--couldn't--
When the door opened, Billie already knew.
Not knew, of course. How could she know?
She just knew something. Something with him, something happened. Knew something.
The uniform clung to her like a second skin, loose and tight at the same time. The walls were grey, so grey Billie was afraid that, when she got out, it would be all she could see. The other women, the ones with hard faces and dull eyes and silver hair, had permanent glares of disdain that only came with stolen freedom and witnessing too much.
Billie knew, knew, like she knew what the man would say, that she should hate him, hate Johnny. Wish she had never met him, wish she had stayed at the coat counter, wish she had told him to go dance with someone else, dance with himself. Hung up on him. Walked away. Stopped herself.
So many things she should have done. So many things.

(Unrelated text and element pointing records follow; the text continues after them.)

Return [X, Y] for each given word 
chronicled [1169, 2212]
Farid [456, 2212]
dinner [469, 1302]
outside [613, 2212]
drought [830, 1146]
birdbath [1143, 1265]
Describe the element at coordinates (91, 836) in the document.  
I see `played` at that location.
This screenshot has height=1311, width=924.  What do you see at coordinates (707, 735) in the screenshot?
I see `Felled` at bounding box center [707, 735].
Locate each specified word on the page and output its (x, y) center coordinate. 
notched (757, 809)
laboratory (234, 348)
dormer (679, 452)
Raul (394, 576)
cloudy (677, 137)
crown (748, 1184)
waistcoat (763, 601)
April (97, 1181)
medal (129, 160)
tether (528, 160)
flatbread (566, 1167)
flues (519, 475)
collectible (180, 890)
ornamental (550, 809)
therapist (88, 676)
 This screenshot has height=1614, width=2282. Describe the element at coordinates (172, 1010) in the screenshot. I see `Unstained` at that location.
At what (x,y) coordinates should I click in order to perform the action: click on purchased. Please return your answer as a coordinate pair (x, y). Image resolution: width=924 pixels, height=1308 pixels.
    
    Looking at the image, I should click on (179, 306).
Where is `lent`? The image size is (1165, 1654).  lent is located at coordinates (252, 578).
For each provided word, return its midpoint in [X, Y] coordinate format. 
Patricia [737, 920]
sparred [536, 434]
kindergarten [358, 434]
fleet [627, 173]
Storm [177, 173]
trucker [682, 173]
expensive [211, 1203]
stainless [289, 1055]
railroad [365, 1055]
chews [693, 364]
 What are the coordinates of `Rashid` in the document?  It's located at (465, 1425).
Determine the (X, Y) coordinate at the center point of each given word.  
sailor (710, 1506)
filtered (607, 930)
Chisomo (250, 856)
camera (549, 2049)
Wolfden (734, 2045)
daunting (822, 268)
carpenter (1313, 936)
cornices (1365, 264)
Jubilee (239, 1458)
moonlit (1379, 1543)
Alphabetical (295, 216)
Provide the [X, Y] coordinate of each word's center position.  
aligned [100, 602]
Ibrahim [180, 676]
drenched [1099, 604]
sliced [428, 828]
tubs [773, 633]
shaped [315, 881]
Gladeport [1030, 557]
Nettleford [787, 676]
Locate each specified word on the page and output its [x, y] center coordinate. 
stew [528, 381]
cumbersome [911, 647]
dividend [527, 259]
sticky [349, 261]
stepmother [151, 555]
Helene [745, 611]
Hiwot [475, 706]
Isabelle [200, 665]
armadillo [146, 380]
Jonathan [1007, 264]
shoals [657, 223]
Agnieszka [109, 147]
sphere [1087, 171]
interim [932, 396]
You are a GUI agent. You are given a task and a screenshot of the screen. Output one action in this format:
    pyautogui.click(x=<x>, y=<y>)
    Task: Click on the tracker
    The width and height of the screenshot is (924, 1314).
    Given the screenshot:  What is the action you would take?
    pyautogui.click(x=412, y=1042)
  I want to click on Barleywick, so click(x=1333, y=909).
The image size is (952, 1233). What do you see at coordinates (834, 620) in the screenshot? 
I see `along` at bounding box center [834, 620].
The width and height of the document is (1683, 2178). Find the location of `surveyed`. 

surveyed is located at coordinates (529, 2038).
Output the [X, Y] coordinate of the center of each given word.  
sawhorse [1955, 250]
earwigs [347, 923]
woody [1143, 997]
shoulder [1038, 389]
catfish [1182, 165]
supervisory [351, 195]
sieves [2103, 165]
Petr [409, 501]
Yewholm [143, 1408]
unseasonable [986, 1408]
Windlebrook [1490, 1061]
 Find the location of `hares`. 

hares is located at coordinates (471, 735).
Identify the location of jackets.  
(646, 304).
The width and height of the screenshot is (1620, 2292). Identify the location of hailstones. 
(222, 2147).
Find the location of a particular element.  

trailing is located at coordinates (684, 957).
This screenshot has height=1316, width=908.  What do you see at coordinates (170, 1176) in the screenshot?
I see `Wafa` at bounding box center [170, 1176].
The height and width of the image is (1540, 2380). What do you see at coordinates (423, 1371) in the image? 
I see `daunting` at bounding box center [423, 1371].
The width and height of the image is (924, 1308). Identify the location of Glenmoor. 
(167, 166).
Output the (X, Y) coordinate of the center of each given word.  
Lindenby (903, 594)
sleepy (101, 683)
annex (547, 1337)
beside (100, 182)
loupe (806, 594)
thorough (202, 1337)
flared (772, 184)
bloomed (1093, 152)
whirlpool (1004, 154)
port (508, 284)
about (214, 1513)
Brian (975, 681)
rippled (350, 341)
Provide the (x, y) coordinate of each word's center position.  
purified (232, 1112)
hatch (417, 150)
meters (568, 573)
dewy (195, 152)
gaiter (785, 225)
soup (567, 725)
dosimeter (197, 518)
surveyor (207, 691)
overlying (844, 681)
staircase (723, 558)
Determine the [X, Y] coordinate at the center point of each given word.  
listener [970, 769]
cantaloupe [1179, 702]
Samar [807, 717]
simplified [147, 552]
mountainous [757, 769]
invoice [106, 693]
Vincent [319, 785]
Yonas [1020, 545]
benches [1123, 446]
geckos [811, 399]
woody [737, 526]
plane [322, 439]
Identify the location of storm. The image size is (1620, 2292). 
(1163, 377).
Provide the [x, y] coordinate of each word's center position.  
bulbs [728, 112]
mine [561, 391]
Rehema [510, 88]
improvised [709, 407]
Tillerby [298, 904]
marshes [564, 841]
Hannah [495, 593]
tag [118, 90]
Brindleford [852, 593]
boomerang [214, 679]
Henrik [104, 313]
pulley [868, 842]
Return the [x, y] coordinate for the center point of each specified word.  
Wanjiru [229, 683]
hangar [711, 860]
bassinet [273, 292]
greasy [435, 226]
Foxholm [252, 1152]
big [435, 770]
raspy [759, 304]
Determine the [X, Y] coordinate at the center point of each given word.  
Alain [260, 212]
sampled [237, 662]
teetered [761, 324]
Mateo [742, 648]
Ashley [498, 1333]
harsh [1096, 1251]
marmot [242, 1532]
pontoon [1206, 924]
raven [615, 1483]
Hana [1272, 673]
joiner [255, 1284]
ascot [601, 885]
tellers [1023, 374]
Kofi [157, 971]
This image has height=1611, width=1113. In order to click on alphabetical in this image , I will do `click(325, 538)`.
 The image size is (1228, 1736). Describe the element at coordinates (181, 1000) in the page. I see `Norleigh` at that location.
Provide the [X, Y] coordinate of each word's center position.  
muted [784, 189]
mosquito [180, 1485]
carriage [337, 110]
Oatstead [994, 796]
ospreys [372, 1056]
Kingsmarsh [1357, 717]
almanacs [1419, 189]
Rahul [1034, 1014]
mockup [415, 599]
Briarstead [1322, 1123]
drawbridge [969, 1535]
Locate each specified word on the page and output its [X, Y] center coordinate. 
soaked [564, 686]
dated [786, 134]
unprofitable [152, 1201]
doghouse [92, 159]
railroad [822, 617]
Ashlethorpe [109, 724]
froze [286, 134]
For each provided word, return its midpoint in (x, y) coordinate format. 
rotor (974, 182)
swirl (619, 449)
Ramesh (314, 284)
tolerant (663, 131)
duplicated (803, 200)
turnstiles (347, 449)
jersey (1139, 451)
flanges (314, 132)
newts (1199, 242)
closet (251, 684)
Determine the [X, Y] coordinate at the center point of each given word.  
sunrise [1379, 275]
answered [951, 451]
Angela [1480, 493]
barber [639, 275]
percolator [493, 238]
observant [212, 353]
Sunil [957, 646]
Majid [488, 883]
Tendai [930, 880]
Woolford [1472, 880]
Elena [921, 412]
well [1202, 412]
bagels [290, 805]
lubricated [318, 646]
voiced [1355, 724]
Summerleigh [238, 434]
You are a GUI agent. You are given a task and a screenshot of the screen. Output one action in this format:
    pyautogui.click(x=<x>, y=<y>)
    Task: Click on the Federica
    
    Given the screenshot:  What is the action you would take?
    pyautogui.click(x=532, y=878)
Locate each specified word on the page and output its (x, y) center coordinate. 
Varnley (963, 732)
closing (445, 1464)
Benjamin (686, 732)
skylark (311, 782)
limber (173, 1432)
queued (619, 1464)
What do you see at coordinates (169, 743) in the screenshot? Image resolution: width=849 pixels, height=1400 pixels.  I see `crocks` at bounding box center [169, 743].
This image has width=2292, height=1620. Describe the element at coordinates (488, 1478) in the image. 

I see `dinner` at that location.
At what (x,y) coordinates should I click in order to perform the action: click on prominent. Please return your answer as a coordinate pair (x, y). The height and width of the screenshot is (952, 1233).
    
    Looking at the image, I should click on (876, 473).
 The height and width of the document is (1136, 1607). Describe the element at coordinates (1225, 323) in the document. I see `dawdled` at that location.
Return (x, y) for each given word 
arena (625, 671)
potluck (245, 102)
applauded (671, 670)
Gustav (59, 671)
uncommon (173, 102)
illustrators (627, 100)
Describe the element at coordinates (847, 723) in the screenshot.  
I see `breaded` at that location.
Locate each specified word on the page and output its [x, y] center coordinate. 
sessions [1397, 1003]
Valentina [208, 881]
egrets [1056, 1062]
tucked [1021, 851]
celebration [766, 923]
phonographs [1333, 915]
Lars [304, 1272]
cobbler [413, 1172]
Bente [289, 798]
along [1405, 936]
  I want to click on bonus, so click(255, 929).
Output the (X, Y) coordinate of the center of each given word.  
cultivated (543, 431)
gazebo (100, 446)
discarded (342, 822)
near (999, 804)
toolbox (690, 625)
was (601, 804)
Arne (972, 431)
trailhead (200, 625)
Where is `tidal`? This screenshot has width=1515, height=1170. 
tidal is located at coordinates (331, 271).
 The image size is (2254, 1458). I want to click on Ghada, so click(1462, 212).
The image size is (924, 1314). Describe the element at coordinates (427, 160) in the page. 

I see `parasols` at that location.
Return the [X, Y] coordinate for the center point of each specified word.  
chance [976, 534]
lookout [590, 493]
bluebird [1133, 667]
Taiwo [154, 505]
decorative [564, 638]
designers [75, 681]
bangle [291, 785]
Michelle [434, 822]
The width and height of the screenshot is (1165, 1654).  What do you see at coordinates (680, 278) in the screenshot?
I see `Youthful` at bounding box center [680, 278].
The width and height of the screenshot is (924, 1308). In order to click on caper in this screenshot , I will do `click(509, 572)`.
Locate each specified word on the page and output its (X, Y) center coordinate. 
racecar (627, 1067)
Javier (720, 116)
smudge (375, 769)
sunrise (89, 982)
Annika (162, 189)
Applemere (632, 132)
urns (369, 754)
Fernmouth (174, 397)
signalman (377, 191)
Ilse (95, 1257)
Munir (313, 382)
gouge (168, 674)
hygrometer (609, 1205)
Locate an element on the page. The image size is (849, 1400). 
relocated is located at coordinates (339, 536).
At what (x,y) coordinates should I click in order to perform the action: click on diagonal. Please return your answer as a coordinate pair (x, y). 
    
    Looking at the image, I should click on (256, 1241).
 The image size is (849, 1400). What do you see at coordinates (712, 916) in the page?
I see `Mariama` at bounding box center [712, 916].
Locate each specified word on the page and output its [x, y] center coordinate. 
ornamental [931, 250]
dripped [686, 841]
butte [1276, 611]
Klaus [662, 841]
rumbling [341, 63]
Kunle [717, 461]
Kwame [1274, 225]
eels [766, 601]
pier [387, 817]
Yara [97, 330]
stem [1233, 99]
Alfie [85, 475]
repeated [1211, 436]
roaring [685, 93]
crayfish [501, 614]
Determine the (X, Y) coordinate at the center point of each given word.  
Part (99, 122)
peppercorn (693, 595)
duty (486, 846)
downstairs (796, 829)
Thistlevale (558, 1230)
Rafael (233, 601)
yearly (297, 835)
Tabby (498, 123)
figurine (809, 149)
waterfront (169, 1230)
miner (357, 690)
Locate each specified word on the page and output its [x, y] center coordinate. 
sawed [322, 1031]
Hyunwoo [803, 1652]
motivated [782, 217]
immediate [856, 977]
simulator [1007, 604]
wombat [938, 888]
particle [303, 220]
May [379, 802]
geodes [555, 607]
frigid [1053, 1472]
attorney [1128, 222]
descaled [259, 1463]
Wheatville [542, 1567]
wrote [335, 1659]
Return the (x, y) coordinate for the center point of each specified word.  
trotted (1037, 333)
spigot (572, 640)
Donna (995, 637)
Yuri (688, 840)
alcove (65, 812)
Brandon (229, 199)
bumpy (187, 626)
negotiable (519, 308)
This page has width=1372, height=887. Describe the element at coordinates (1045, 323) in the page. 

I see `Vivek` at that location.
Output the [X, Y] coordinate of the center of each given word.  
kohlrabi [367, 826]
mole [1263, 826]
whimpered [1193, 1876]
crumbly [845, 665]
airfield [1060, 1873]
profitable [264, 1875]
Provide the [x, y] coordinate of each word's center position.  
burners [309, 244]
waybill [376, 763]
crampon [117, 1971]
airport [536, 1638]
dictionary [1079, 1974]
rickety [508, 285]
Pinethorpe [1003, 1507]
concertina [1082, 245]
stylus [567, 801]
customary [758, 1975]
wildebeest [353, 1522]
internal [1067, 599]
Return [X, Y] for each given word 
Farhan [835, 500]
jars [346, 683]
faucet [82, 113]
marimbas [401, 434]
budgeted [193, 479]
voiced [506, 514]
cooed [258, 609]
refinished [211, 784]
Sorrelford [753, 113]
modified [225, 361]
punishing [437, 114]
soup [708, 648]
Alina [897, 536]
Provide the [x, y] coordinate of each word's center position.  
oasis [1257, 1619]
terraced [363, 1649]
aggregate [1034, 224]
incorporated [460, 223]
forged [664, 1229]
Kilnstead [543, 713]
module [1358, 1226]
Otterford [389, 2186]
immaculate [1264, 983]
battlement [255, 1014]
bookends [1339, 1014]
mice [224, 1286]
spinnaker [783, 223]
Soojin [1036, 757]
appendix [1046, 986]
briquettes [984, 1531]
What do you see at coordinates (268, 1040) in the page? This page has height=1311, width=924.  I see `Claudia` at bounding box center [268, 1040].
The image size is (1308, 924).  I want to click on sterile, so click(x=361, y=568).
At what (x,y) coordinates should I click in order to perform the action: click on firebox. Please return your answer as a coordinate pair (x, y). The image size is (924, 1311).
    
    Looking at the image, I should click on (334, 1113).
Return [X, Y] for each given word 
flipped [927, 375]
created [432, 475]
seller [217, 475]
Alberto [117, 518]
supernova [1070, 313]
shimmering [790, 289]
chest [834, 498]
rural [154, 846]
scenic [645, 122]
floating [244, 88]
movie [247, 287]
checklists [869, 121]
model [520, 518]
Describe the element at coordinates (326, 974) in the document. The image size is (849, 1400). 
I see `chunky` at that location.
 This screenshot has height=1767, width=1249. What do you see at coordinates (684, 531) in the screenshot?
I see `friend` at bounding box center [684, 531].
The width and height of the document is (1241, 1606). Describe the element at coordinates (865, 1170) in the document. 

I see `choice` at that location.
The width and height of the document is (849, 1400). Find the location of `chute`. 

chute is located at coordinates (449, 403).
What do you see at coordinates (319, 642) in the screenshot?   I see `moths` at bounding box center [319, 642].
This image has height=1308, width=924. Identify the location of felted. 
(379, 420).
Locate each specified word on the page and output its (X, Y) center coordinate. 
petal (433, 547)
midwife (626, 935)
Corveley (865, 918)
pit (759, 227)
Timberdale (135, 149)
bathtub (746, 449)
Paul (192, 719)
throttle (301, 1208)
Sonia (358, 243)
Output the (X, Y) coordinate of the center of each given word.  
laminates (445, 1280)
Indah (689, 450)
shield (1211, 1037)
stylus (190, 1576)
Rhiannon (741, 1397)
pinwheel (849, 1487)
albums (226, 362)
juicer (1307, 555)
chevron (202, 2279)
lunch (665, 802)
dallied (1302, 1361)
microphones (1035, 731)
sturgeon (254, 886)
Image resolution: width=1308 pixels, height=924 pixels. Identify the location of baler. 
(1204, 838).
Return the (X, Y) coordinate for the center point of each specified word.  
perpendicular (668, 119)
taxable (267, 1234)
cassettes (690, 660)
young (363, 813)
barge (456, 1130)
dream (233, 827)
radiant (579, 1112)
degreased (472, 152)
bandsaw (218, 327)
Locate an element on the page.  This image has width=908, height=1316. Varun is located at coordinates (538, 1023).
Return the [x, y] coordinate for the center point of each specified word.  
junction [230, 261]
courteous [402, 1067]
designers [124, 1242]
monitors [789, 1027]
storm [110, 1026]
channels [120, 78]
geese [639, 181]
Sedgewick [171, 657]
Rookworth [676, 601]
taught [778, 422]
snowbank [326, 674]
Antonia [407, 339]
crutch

She knew alot of things, more then people gave her credit for. She would not be naive and say this was his doing, the reason she was in this terrible grey place. It wasn't, because it was her, all for him and all for her and all for them. And, just like she knew this and knew why the man had come and knew why they brought her to the conference room and closed the door. She knew knew knew. She knew too much.
So she couldn't be angry when the man sat her down and then sat down himself, right in front of her. She couldn't be angry at herself or anyone else, because anger is only surprise. She couldn't be surprised anymore. By anything.
Still, her voice cracked.
"They got him, didn't they?"
The man seemed both surprised and relieved, like a huge burden had been lifted. He didn't have to tell her, the killer's girl. He could walk away with a smile on his face and go and forget about John Dillinger.
He sat up stiffly. "Outside of the Biograph theatre."
The tears burned hot and thick at the edge of her eyes, and she hardly heard the door shut.
She knew she should hate him, but she couldn't.